For a moment, Caspian just stared at me, her hands clasped together in front of her on the desk. She was frowning, just a little. Unhappy, but thoughtful, and even compassionate.
I thought of telling her I already knew what she wanted to talk about, and what she was going to say, but didn’t.
Maybe I was wrong. Maybe I didn’t know what she was going to say.
I felt wrong more lately.
“Your previous CO told me about the...conditions under which you were transferring. To be completely honest with you, Gideon, I didn’t think we’d ever see you. Seventy miles through the bush, alone, delivering some cargo...it seemed like a suicide attempt.”
“It might have been,” I admitted.
“You don’t know?”
“I don’t know.”
“...I understand. But you did make it, and you are here, Gideon, and…” She hesitated, then she sighed heavily and looked out the door that led onto her deck.
Out at her outpost. Her base.
Her home.
Without looking at me, she said, “We don’t have many people here, and everyone here isn’t very stable. We all want to stay alive, much as a struggle as it might be, and lead for a last meal looking appetizing is just as much a threat as a Phantom sneaking up on you.”
Here, she looked back at me, right into my eyes.
“I won’t have you threatening us or what we have here, Gideon. Gloom is infectious, and we’ve all already got some. One look at you tells me you’re the type to keep your mouth shut through it all, no matter how bad it gets. And believe me, I know the appeal. It’s seductive in its stoicism.
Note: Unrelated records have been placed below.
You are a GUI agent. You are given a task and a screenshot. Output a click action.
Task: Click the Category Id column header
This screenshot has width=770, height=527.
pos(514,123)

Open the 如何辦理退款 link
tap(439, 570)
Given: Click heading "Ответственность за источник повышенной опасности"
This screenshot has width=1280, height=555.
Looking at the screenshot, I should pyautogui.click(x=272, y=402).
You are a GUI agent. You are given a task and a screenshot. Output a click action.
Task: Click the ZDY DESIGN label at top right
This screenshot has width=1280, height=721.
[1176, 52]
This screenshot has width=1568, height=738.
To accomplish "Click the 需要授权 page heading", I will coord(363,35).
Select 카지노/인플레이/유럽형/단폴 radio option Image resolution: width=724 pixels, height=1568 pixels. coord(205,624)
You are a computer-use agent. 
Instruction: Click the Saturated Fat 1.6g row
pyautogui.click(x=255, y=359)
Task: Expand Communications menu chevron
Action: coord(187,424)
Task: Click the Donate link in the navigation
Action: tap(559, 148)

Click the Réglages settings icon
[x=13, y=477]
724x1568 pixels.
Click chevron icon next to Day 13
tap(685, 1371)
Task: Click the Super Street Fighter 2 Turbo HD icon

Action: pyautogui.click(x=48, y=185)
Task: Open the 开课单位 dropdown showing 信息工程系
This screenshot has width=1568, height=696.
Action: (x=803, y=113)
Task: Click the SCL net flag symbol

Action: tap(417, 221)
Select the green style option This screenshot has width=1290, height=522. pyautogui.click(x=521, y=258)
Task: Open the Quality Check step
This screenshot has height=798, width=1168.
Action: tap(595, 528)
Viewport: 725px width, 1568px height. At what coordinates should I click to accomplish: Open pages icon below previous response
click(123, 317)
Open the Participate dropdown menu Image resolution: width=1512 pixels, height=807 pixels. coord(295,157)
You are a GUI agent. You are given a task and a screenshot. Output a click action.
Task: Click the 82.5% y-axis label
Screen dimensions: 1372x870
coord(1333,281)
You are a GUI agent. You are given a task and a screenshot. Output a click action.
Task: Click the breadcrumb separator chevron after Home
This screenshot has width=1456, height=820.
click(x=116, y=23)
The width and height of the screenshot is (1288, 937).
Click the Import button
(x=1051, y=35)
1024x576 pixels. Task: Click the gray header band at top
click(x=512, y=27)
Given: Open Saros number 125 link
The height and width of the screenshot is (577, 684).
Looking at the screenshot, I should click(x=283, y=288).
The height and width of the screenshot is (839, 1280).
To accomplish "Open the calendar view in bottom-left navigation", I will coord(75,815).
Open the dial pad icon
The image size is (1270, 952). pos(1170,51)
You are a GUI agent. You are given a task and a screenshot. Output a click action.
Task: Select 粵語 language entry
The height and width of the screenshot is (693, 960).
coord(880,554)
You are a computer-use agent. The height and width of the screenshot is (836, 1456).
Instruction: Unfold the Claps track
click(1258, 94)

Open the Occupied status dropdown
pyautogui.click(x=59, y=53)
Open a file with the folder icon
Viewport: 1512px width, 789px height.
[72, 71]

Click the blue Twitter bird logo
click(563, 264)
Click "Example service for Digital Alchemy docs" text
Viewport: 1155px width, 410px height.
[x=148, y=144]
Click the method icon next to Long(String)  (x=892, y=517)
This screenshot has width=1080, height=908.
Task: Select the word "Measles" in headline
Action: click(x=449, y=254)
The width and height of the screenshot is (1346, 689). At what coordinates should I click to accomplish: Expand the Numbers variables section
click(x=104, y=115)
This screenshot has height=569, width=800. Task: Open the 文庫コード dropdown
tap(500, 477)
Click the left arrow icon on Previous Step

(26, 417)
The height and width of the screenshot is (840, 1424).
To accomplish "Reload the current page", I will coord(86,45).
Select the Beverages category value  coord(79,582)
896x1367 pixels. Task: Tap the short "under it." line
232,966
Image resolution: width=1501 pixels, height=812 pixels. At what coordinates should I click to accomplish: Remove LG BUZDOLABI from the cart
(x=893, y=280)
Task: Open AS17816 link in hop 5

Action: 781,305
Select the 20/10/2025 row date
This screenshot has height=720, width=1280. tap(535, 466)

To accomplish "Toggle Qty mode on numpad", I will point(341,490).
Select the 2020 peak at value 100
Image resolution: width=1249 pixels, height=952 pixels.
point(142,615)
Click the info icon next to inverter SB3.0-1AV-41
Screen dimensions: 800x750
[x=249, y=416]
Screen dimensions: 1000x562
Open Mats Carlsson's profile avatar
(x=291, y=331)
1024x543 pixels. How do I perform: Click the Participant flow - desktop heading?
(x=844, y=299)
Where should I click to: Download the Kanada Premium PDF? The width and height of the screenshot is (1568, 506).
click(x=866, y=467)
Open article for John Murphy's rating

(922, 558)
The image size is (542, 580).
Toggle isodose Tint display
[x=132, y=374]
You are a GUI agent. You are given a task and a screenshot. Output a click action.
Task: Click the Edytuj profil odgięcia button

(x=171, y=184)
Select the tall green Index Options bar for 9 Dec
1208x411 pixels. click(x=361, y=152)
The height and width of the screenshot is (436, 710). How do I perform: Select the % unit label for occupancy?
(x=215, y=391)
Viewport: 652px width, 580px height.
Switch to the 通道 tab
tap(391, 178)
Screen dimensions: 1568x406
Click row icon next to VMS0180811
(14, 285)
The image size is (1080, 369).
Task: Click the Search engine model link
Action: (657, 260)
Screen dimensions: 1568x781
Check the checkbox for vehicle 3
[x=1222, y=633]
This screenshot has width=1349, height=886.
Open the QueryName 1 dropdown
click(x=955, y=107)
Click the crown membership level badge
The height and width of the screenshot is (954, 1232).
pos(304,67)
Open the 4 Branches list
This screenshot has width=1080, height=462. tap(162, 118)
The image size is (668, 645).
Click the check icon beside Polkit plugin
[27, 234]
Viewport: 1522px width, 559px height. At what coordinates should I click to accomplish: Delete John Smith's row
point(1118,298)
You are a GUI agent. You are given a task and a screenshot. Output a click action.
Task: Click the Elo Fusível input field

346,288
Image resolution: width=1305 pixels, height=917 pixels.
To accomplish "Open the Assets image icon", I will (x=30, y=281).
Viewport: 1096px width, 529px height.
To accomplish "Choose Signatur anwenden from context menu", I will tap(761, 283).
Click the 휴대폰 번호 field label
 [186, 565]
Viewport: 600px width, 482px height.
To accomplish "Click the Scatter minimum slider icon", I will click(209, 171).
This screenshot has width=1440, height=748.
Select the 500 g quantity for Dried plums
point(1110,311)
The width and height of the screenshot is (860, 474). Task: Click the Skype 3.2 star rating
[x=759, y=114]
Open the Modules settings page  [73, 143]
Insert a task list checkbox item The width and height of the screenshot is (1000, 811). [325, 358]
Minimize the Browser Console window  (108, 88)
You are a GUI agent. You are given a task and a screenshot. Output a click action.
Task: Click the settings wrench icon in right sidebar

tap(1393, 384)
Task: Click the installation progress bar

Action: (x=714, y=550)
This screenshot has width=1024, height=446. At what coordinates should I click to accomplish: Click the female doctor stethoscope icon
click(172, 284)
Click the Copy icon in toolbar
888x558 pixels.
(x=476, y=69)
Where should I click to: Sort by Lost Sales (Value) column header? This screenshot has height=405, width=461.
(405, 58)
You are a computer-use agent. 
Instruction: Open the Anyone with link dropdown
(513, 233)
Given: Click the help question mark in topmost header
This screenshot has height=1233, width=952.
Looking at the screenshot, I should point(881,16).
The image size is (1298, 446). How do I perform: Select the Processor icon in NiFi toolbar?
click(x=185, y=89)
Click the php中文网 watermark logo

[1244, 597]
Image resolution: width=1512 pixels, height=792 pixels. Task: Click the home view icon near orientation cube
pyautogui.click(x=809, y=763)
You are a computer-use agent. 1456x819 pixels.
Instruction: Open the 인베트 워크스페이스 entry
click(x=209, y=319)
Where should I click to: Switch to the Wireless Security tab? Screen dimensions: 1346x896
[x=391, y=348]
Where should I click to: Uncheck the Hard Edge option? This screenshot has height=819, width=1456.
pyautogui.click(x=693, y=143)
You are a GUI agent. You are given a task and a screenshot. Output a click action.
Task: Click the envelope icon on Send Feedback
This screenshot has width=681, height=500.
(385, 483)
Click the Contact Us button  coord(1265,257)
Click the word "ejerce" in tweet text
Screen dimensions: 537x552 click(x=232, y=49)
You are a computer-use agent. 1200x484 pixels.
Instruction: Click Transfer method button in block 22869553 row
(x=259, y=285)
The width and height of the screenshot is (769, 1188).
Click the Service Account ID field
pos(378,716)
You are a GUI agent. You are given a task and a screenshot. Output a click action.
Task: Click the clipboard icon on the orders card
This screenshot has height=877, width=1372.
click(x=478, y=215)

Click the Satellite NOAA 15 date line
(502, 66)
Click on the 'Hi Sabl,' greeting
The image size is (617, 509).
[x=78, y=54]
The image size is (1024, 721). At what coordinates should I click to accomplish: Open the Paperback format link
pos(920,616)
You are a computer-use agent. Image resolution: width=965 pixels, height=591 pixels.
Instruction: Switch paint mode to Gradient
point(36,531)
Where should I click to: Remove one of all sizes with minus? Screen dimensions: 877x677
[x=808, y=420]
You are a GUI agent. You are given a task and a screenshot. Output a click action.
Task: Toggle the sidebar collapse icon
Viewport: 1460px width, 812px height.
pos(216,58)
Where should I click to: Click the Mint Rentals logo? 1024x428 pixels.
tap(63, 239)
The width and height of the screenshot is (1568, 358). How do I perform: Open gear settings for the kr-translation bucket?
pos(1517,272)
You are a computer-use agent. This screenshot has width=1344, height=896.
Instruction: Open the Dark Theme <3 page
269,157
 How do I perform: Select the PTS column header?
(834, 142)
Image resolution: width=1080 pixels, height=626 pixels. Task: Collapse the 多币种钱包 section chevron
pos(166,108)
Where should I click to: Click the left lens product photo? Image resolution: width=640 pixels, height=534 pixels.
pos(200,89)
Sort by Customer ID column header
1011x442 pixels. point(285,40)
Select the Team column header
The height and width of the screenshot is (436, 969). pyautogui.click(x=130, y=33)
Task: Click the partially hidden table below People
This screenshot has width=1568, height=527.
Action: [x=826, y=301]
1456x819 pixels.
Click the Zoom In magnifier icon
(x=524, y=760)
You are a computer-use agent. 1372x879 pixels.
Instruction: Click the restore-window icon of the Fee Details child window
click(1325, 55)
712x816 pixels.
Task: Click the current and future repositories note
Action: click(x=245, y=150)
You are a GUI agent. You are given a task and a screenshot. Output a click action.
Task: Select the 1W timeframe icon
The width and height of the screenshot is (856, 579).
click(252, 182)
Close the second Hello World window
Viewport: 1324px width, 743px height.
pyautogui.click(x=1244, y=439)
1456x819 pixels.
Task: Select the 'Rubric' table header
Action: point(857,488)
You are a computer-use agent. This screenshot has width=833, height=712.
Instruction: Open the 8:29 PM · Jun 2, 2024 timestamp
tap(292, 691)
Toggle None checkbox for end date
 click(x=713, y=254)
But we are not stoic, even now, even after everything that’s happened. Tragedy is in our blood. All of us. We’re here to help each other. If you’re having problems, talk to someone.”
She looked at me dead in the eyes for another long moment. I let the silence play out, mostly because I wasn’t sure what to say.
“Understood,” I replied finally.
She let out a tiny sigh, clearly convinced she hadn’t gotten through to me. Abruptly, she stood up and then came around the desk again. “Come along, let’s get to that tour.”